Bustamante construye un edificio narrativo donde muchas situaciones a lo largo de la película se emparetan. El plano inicial donde la esposa del general, familiares y esposas de otros acusados rezan como en una letanía, dialoga con el primer plano de la mujer indígena contando en su lengua, con una cadencia particular, la forma en que fue violada por el ejército cuando ingresaron a su pueblo (relato que es casi idéntico al que recibe Ernesto al comienzo de Nuestras madres). Con dos muy lentos zoom hacia atrás que se repiten en ambas planos cuenta también los mundos del hogar ordenado y del orden de la justicia. La violencia no se hace evidente en las imágenes, se construye entre las textualidades que dialogan en la mente del espectador.

La llorona – testimonio de mujer indígena víctima de la dictadura

Para aportar a la lectura política, y Bustamante trama lo terrorífico con lo documental, no es menor que entre quienes presencian el testimonio en el juicio esté sentada Rigoberta Menchú, premio nobel de la paz, víctima ella misma y su familia de las violaciones de la dictadura.

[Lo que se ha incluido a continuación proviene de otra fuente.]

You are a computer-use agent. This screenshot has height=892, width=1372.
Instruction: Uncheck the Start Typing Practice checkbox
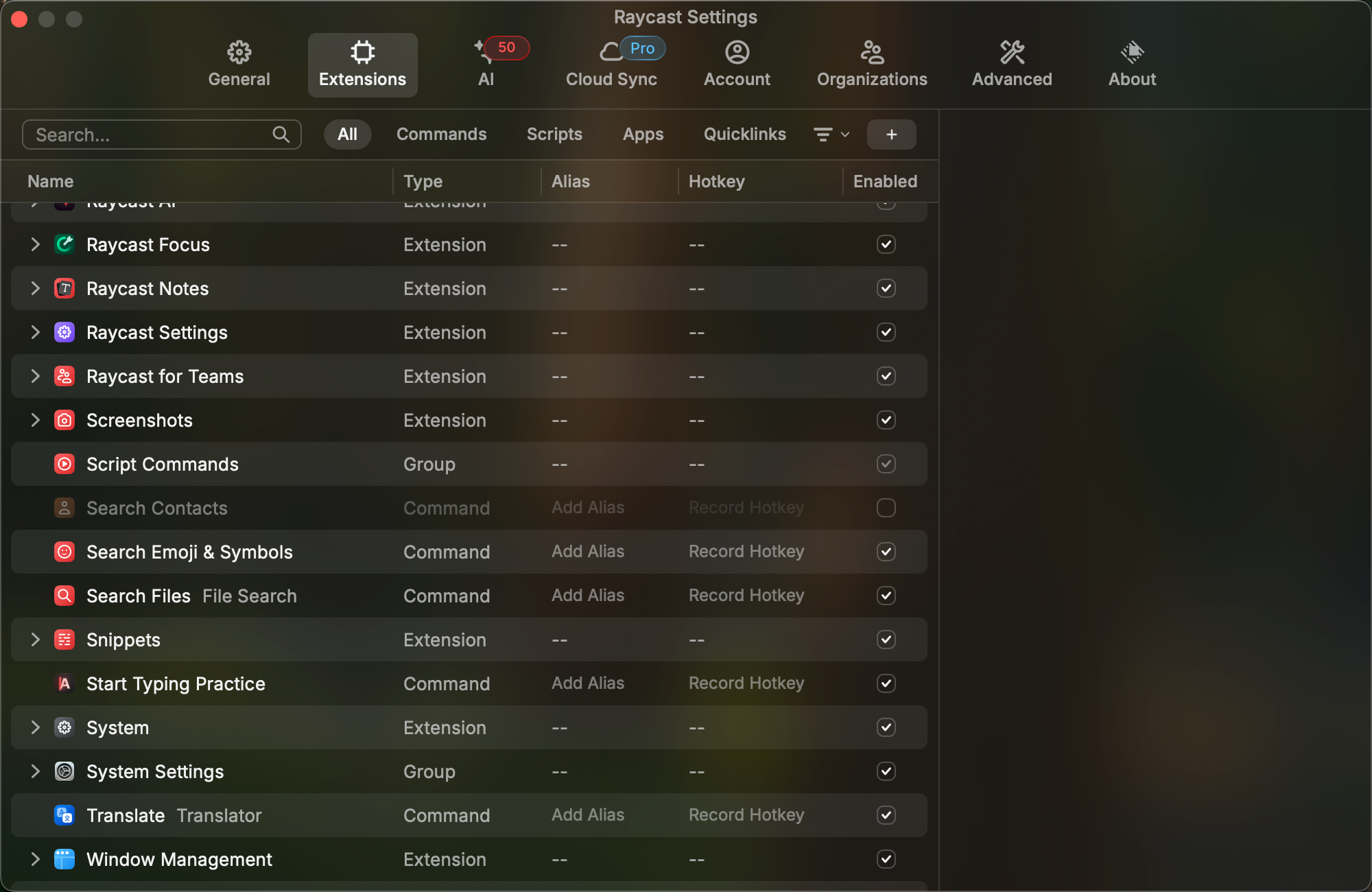[x=886, y=683]
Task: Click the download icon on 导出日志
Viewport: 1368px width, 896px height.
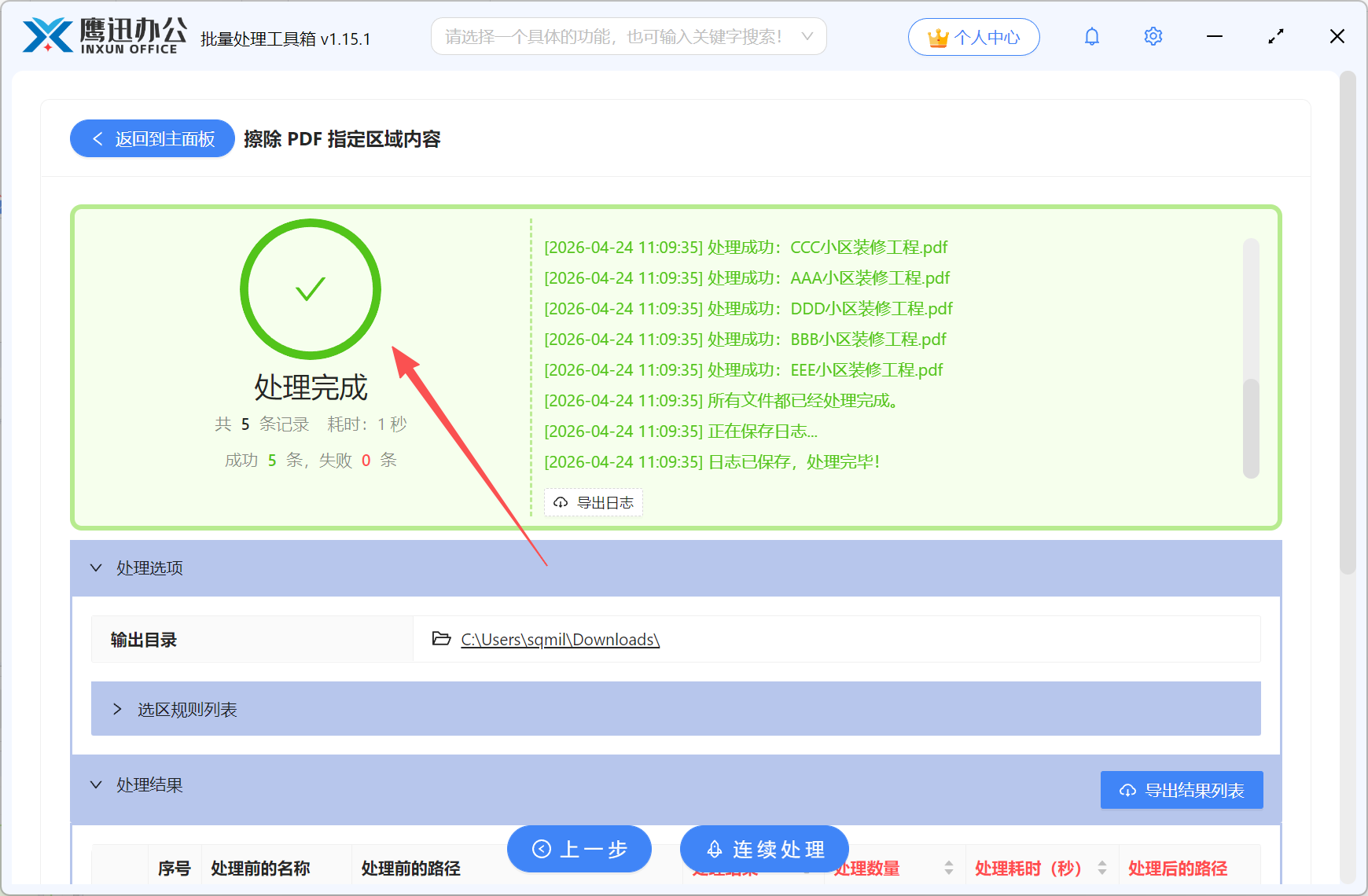Action: click(x=560, y=502)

Pero nuevamente el plano inicial se resignifica hacia el final de la película. Aquel rezo cristiano ordenado, monótono y contado con un plano casi simétrico, se convierte en una invocación caótica y desesperada a dioses de tradiciones ancestrales como única posibilidad de salida frente al terror que se desató en la casa del dictador. El terror imaginario es La llorona, el terror real el hasta entonces amante esposo y padre de familia, enloquecido por sus propios miedos. Bustamente modifica el registro visual y sonoro con paciencia a lo largo de la película, atravesando géneros y tradiciones para permitir que lo sombrío, lo inenarrable del terror dictatorial, se haga reconocible.

Los diálogos pueden trazarse también a lo largo de la obra de Bustamante. En La Habana vemos como el rezo ritual en el primer plano en La llorona es la herramienta de ocultamiento y reproducción del orden en Temblores, su anterior película.

La sexualidad hace temblar al orden

Temblores  cuenta la historia de Pablo, un miembro de la alta burguesía guatemalteca. Esposo “ejemplar” y padre amoroso, tiene una pareja homosexual de otra clase y en un barrio popular y la película comienza en el momento en que su familia se entera. Entonces lo expulsa, lo rechaza, lo repele. Será en la forma de mirar, de hablar y de callar de su círculo íntimo que se expresa la violencia que permanece durante toda la película.

Pablo es un hombre que ama. A Francisco, su pareja, pero también a sus hijos. Los temblores de la tierra, que son corrientes en ciudad de Guatemala, parecen expresar todas las tensiones escondidas en la naturaleza y en la vida de Pablo. Al emerger, ponen en peligro los cimientos de todo aquello construido. Incluso la verdad hace temblar todo. El deseo de Pablo sacude la vida social, laboral y familiar del protagonista.

Como en La llorona, aquí también la aparición de la verdad desordena la vida familiar en la alta burguesía guatemalteca.

Pablo queda en una encerrona: no podrá acercarse nunca a sus hijos a menos que acepte el tratamiento que le proponen los pastores a los que acude su familia. Ellos tienen la llave para ayudarlo a rehacer su vida como un marido heterosexual y en el hogar familiar. Bustamante trabaja cada movimiento de Pablo desde la duda y la imprecisión, dejando siempre la puerta abierta a una posible jugada doble por su parte. El espectador queda, de esta manera, envuelto en las incertezas. Porque si el orígenes de temblores de la tierra y sus consecuencias tienen siempre una importancia cuota de incerteza, las implicancias de los temblores en la vida de Pablo serán igual de impredecibles.

La “normalidad” se intenta imponer sobre Pablo y los otros hombres con quien comparte el proceso de reeducación, a partir de la amenaza. Se quedarán sin su bienestar material, perderán sus afectos, serán eliminados de sus espacios de pertenencia y enajenados de su todo sentido de identidad.

Pero en la película la felicidad de Pablo es una tensión –aparente al menos- entre recuperar a sus hijos, el orden que lo constituyó como sujeto de la alta burguesía, y la libertad de vivir el deseo y el amor con libertad. Bustamante elude la respuesta épica, romántica e individual y este es un rasgo de inteligencia artística.